どのように捉えるかは、それぞれ見た方に委ねようかと思います。
―東京のファッションについてどう思いますか?
海外のファッションについてあまり詳しくないので、「東京のファッション」がどういうものなのかは、よくわかりません。
ただ、色んなジャンルのファッションの人がいるということは、いいことだと思います。
みんなが同じマニュアル通りに、100点のおしゃれをしているなんてつまらないですから。
―ファッション業界に対し、何か問題点を1つ挙げるとすればそれはなんでしょうか。
トレンドの乱用によって、常に最新のものが一番いいものであるとし、古いものは淘汰していく考え方は、僕は問題があると思います。
例えば、去年着ていた服が、今年はもう流行遅れで着れないという状況は、明らかにおかしいはずです。
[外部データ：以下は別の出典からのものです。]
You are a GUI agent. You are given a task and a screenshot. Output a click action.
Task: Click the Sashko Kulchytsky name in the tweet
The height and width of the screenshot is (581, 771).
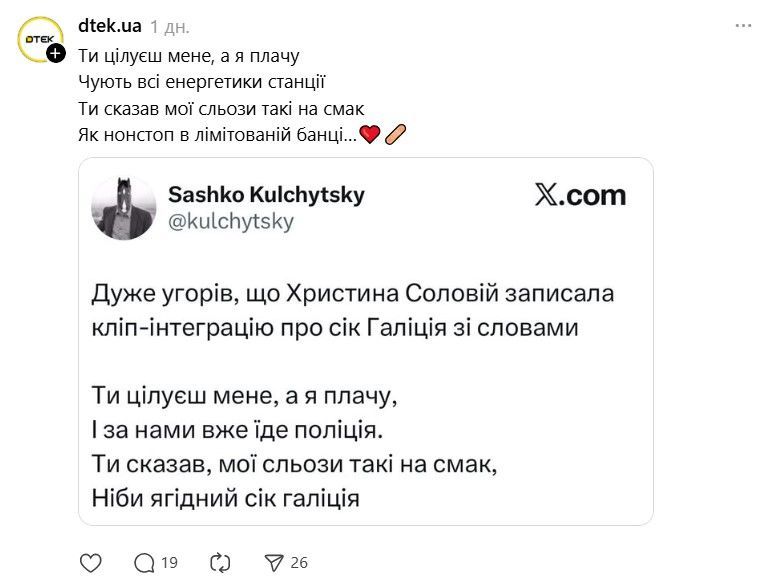pos(266,194)
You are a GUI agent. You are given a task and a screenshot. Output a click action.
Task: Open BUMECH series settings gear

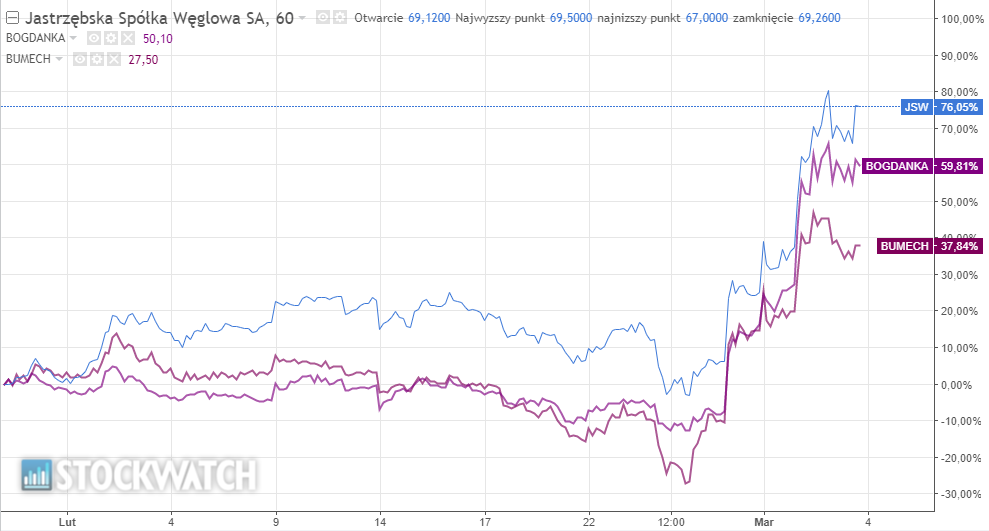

先ほども述べましたが、服とは本来それぞれの生活の中に根付いていき、その中で価値を増していくべきものであるはずです。
―尊敬している人はいますか?
人生において、最善を尽くしている全ての人を尊敬しています。
―他のデザイナーの作品から影響を受けることはありますか。
学生の頃は、マルタン・マルジェラ、シンイチロウ・アラカワなどから影響を受けました。
―ショーをやることも考えていますか?
ショーをやること自体が大事だとは考えていません。
表現方法のひとつとして、ファッションショーとして表現することが最適であれば、やる意味は大いにあると思います。
―今後のやりたいこと試してみたいことがあれば教えてください。
たくさんありますので、今後の活動を見守って頂ければと思います。